▸ **WORK REQUIRED**
Copy out every line of the material below that contains the word "This". Case counts, so a line only qualifies if its capital and small letters match.

▸ **WORKING DATA**
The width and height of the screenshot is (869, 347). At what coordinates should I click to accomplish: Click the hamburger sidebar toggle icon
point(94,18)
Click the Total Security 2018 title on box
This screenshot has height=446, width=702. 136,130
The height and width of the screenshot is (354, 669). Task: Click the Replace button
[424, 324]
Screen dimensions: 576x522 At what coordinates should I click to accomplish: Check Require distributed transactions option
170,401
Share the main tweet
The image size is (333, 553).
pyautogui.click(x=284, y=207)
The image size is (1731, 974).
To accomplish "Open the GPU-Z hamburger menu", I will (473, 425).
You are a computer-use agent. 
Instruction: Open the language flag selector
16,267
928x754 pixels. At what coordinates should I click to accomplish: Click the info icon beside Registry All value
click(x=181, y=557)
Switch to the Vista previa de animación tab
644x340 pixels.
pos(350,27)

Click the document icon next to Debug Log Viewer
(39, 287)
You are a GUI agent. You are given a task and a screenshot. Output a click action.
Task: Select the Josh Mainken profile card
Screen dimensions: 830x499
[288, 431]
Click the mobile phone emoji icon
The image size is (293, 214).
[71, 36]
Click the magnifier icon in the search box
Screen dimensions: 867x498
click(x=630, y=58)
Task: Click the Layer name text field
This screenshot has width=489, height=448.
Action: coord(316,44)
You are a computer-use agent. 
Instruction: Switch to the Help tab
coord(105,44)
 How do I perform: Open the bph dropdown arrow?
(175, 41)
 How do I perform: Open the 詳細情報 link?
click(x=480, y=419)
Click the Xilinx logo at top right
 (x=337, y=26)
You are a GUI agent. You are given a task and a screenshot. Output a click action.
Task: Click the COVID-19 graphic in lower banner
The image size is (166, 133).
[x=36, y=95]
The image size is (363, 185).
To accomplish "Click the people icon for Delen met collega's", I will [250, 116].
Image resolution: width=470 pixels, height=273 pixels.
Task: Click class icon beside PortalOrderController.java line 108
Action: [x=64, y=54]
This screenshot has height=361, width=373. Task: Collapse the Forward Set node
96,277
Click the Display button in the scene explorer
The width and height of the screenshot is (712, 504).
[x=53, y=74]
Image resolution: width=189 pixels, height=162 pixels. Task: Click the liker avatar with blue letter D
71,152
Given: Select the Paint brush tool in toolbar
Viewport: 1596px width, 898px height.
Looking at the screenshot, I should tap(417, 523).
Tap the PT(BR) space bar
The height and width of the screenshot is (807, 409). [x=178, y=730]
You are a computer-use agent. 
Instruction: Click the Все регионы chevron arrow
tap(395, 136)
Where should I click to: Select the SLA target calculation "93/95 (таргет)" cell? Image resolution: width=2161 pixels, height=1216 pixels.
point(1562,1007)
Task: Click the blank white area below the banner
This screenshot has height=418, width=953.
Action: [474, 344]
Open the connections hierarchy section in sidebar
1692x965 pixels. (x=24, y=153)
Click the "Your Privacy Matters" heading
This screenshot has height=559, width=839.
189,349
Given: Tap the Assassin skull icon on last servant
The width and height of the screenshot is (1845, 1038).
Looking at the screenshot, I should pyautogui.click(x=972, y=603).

▸ **EXPECTED OUTPUT**
This screenshot has height=446, width=702. 136,130
This screenshot has width=489, height=448.
This screenshot has height=361, width=373. Task: Collapse the Forward Set node
This screenshot has height=418, width=953.
This screenshot has height=559, width=839.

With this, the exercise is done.